Introduction:
- In 2024, MGI delved into the defining components of the new era sweeping our world.
- We analysed the changing geometry of global trade and provided a reality check on the physical challenges of the energy transition.
- We examined global productivity growth, the imperative to raise investment, and opportunities to close the productivity gap between large and small businesses.
- We also explored the evolving future of work, the race to deploy AI and adjust skills, and the challenges of tight labour markets.
- Building on our research on economic empowerment, we mapped out a broad “affordability agenda” that could alleviate some of the burden for low-income households.
- Finally, we identified industries likely to become arenas of competition that drive economies, well-being, and prosperity around the globe.
- The following five core themes encapsulate some of our key findings over the past year.
1. Global connections:
Exploring how flows of goods, services, people, capital, and ideas shape economies
- The geometry of global trade is changing.
- Our analysis of the geopolitical distance of trade found wide variation:
- From 2017 to 2023, China, Germany, and the United States reduced the geopolitical distance of their trade by 4 to 10% each.
- Over the same period, Brazil and India have traded more broadly across the geopolitical spectrum.
2. Resources of the world:
Building, powering, and feeding the world sustainably
- Creating a low-emissions energy system while expanding energy access globally requires solving “the hard stuff.”
- Today, about 10% of the technologies needed to meet global commitments to reduce emissions by 2050 have been deployed.

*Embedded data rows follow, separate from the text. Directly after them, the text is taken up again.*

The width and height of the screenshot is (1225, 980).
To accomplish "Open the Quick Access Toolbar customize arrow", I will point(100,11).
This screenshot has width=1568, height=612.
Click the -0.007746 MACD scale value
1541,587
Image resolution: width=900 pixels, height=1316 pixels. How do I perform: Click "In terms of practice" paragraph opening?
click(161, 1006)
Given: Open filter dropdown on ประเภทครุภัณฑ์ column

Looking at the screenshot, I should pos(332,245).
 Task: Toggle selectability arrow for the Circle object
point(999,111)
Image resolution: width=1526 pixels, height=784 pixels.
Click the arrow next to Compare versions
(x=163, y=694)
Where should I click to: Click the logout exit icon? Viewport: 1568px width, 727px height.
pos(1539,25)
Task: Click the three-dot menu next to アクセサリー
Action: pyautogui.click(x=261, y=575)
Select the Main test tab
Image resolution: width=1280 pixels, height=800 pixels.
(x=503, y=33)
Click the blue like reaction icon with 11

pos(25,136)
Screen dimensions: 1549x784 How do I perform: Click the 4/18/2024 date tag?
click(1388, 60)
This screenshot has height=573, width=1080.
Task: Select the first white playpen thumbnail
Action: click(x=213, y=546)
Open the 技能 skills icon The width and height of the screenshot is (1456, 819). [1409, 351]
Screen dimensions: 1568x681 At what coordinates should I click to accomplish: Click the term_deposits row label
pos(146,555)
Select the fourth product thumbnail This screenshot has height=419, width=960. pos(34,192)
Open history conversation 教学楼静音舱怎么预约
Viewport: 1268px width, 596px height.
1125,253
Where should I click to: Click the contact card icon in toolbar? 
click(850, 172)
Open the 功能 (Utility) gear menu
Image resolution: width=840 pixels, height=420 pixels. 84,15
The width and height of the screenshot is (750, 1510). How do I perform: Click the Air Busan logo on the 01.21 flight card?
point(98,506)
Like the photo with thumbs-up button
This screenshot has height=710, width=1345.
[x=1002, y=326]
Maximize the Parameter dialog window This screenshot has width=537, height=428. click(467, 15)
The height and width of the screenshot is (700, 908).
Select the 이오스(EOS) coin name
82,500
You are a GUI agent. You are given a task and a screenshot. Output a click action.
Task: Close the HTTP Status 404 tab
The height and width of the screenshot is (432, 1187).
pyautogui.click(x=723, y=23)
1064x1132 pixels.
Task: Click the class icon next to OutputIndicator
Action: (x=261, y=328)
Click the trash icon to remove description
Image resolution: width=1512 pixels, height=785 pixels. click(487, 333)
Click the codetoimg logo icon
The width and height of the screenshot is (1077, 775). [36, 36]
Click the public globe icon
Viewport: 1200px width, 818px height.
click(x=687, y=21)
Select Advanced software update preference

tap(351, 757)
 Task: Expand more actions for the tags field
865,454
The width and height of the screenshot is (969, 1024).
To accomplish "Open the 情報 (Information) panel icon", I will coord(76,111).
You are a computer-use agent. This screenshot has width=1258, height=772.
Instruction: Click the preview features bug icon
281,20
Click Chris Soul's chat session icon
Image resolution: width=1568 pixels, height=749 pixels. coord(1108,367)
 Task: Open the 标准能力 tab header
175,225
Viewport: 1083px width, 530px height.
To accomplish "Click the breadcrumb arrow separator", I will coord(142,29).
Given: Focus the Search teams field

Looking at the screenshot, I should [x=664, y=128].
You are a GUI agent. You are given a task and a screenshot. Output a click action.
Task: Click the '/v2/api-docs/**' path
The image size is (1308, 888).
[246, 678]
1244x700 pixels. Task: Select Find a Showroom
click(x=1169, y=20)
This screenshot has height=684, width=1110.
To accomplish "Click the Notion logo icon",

- For the remaining 90%, we identified “the hard stuff” linked to the development and deployment of low-emissions technologies and the infrastructure and supply chains they need to operate and accelerate deployment.
- Abating about half of the energy-related emissions depends on addressing the most demanding physical challenges, such as managing variable renewables like wind and solar in a low-emissions power system and developing new low-emissions processes to produce industrial materials such as steel and cement.
3. Productivity and Prosperity:
Creating and harnessing the world’s assets most productively
- Investing in productivity growth can spur the economic growth that supports higher living standards.
- Productivity in the median economy has jumped sixfold in the past quarter century, but there is variation:
- 30 emerging economies, home to 3.6 billion people, are in the “fast lane” of improvement – if they maintained their pace, they would converge to advanced-economy productivity levels within roughly the next quarter century.
- “Middle lane” economies would take more than a 100 years, while “slow lane” ones would never converge.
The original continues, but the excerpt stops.